Collection entries:
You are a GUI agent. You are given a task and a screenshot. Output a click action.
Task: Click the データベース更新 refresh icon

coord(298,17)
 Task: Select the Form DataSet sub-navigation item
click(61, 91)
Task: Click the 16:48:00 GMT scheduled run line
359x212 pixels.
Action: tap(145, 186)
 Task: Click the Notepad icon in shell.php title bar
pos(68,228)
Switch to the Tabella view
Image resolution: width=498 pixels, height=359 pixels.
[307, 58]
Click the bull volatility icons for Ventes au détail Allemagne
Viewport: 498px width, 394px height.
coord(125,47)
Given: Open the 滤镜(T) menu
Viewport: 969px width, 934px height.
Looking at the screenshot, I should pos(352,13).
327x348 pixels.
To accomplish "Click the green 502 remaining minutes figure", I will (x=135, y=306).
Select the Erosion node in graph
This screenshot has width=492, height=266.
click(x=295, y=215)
---
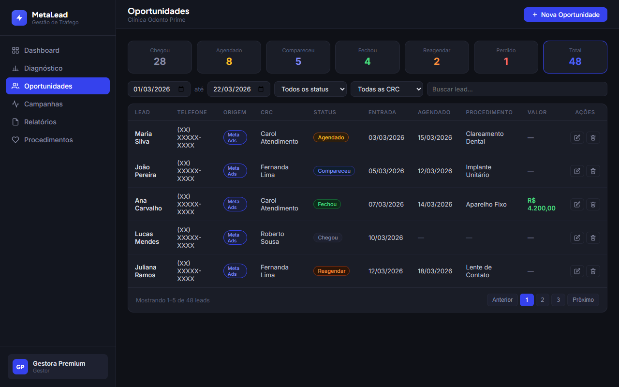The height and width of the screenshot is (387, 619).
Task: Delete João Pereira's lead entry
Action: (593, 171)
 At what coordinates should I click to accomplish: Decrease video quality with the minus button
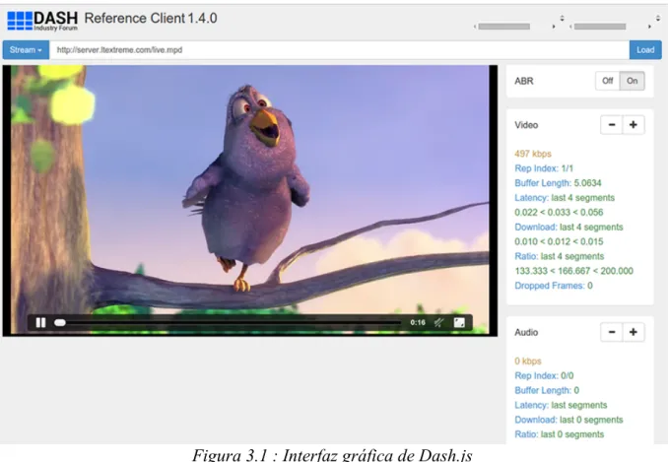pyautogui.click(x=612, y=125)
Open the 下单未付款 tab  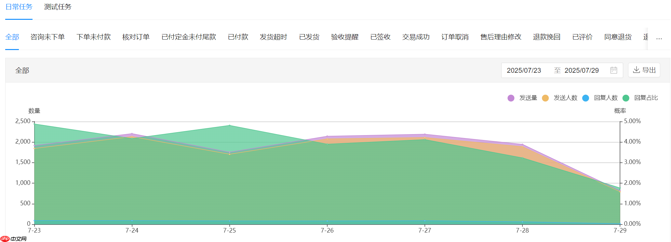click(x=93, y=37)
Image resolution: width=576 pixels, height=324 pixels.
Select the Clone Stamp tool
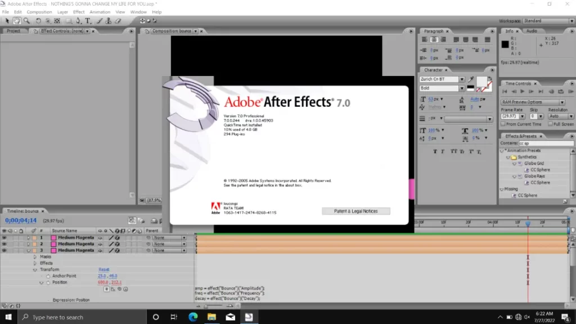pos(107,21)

_What this task involves:_
Keeping every character as it is, restate the lines above that run from the line with "You are a GUI" through the line with "Task: Click the 16:48:00", both included, and nothing else.

_Response to the task:_
You are a GUI agent. You are given a task and a screenshot. Output a click action.
Task: Click the データベース更新 refresh icon

coord(298,17)
 Task: Select the Form DataSet sub-navigation item
click(61, 91)
Task: Click the 16:48:00 GMT scheduled run line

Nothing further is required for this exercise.